（一）imgaug -- 2 Multicore Augmentation

最新推荐文章于 2021-09-02 16:56:25 发布

Fiona-Dong

最新推荐文章于 2021-09-02 16:56:25 发布

阅读量303

点赞数

分类专栏： github

原文链接：https://github.com/aleju/imgaug

版权

github 专栏收录该内容

3 篇文章 0 订阅

订阅专栏

2. Multicore Augmentation

2.1 Background

Augmentation can be a slow process, especially when working with large images and when combining many different augmentation techniques.

One way to improve performance is to augment simultaneously on multiple CPU cores.

imgaug offers a native system to do that.

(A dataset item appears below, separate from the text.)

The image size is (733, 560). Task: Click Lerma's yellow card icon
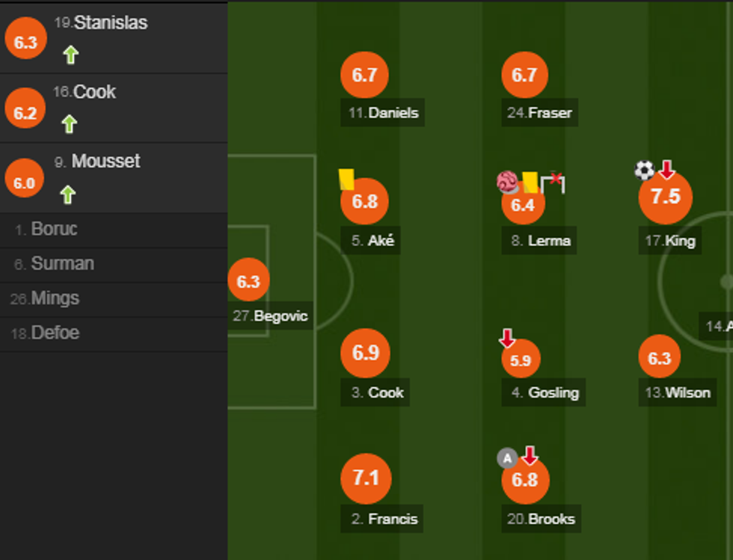pos(530,182)
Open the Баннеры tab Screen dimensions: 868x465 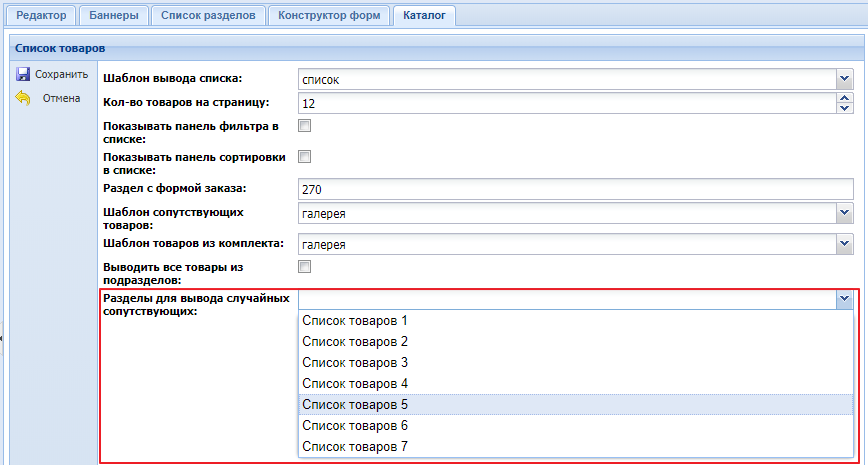[113, 16]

Based on following steps:

(1) Split the dataset into batches.
Each batch contains one or more images.

(2) Start one or more child processes.
Each of them runs on its own CPU core.

(3) Send batches to the child processes.
Try to distribute them equally over the child processes so that each of them has a similar amount of work to do.

(4) Let the child processes augment the data.

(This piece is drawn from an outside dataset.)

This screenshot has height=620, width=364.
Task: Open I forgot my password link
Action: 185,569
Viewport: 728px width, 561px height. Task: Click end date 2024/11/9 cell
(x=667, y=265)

(5) Receive the augmented batches from the child processes.

Important points:

(1) The data has to be split into batches.

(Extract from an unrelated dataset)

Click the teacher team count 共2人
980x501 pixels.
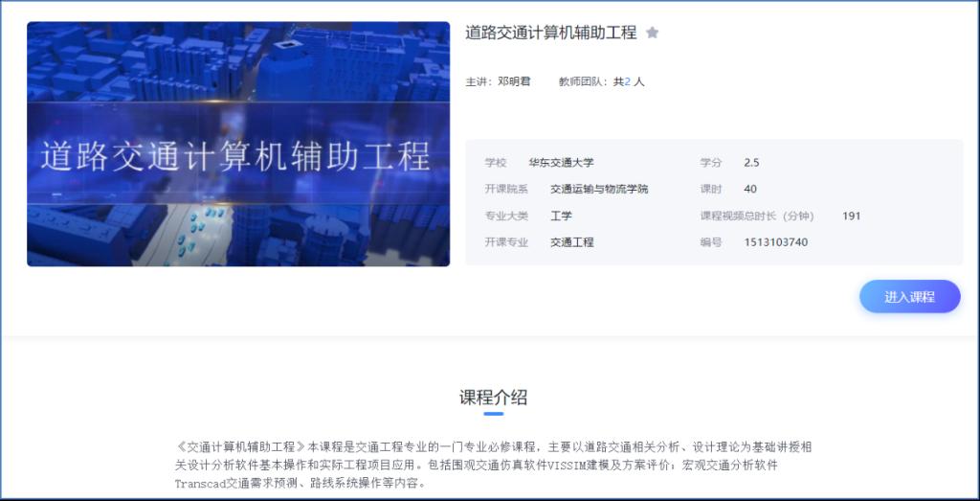(x=629, y=81)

(2) Combining all data into one batch and using multicore augmentation is pointless, as each individual batch is augmented by exactly one core.

(3) Using multicore augmentation for small amounts of data can also be pointless as starting the child processes might take up more time than simply augmenting the dataset on a single CPU core.

(4) Imgaug offers multicore features and it is recommended to use them for multicore augmentation.
It is not recommended to execute imgaug in a custom-made multicore routine using e.g. python’s multiprocessing library or by using the multiprocessing support of some deep learning libraries.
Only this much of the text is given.